(Saved data entries)
┌────────
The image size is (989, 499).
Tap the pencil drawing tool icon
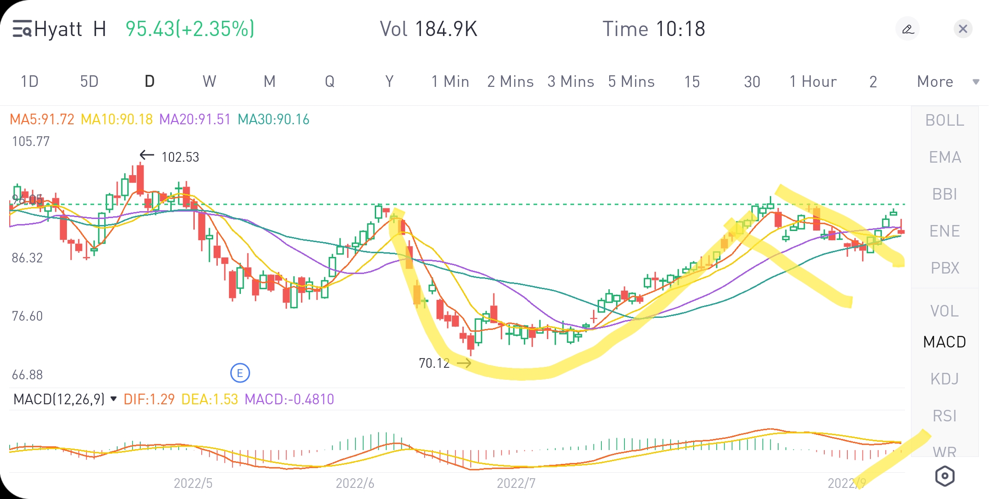click(x=907, y=29)
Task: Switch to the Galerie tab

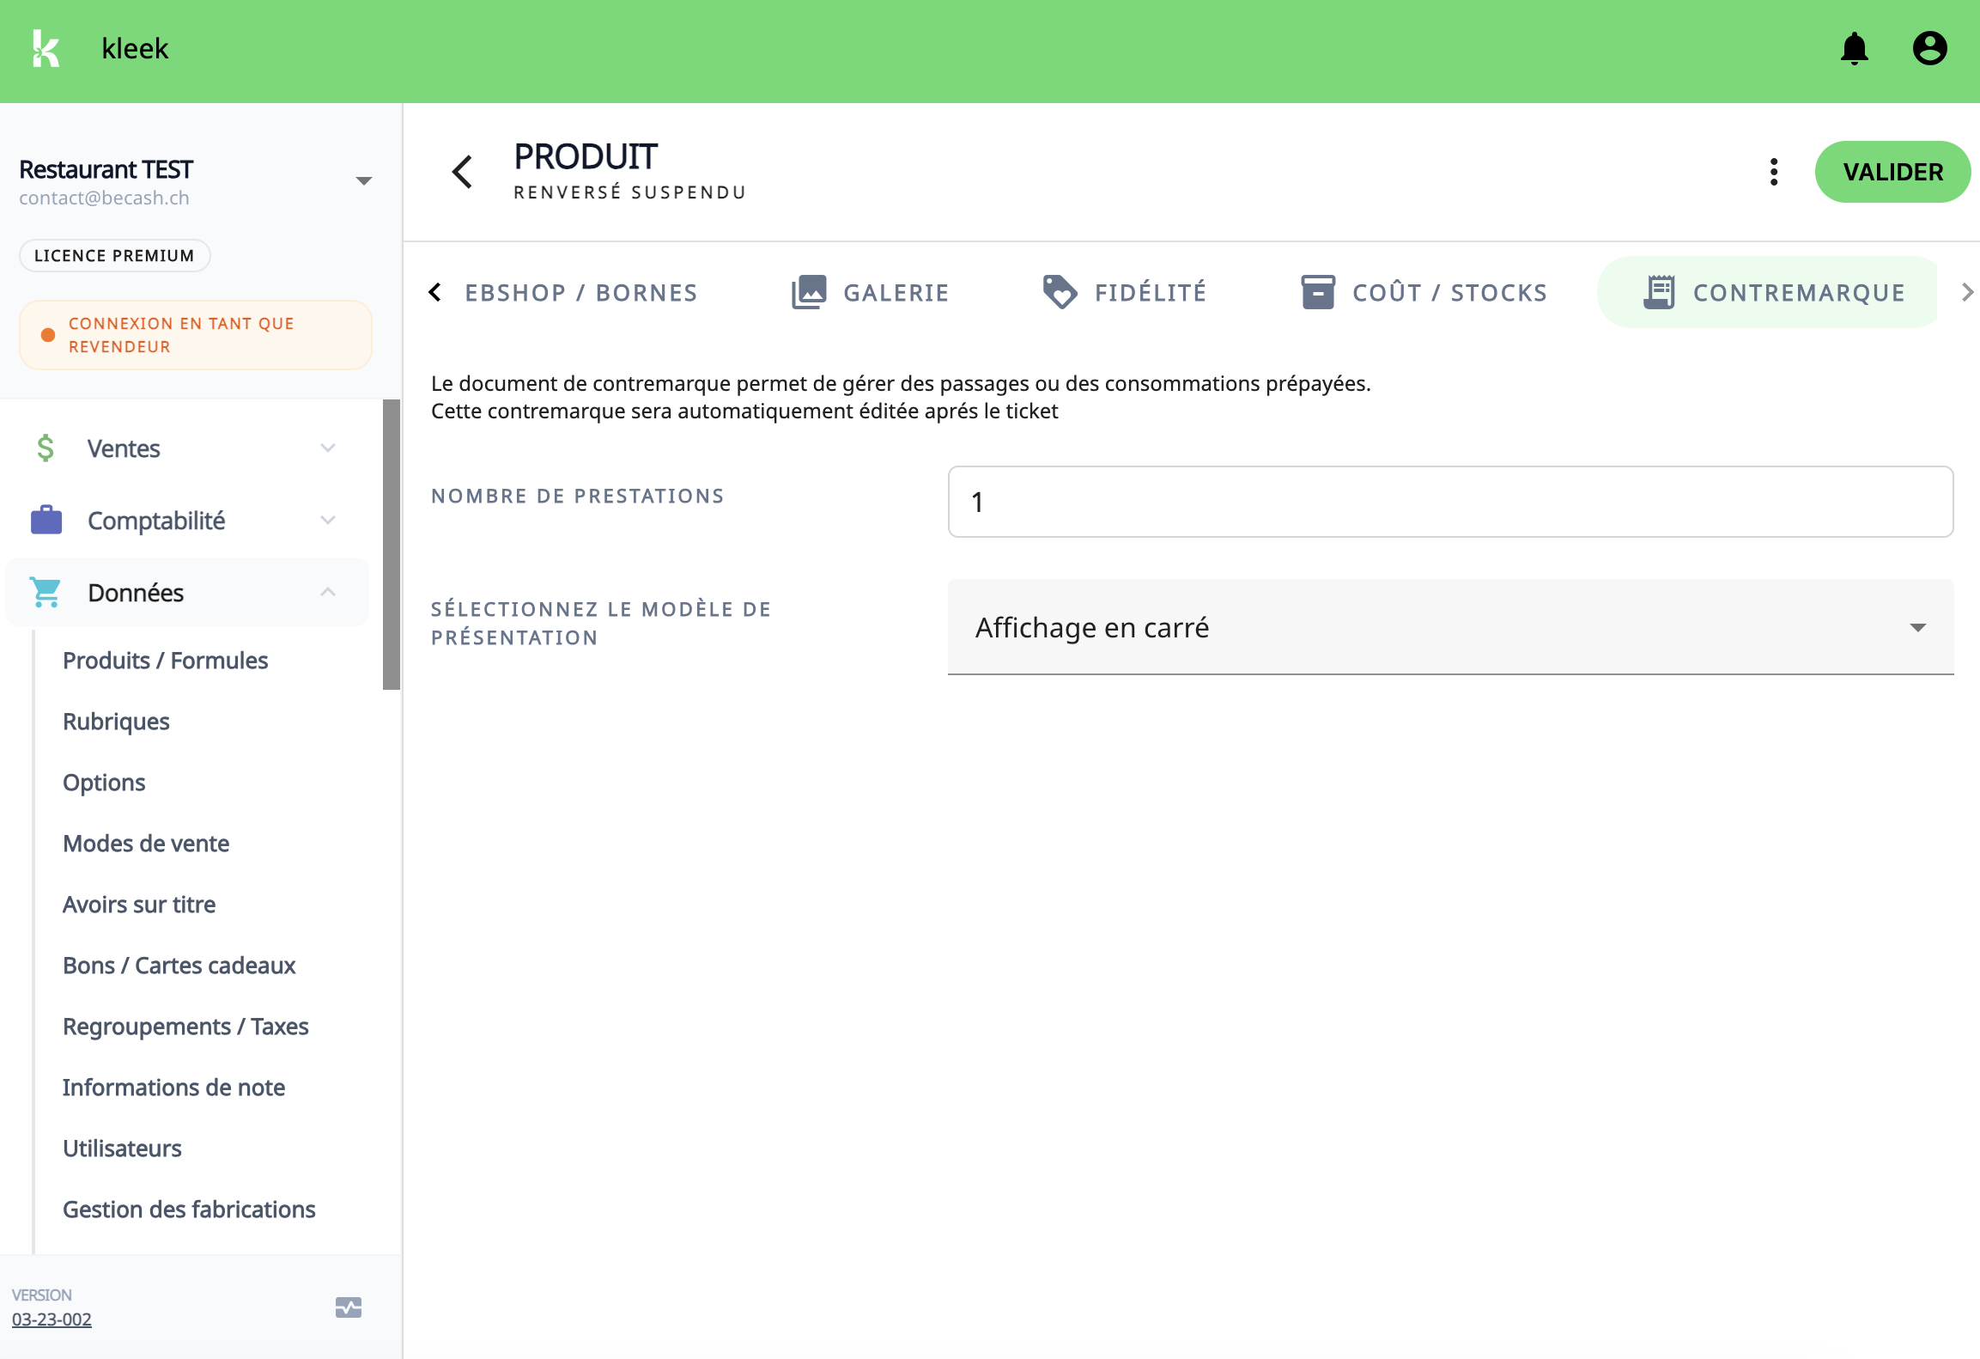Action: (x=871, y=292)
└────────
### Task details
Letter for letter, reproduce every record above and skip the pictures.

### Exercise result
The image size is (989, 499).
Tap the pencil drawing tool icon
click(x=907, y=29)
Task: Switch to the Galerie tab

Action: (x=871, y=292)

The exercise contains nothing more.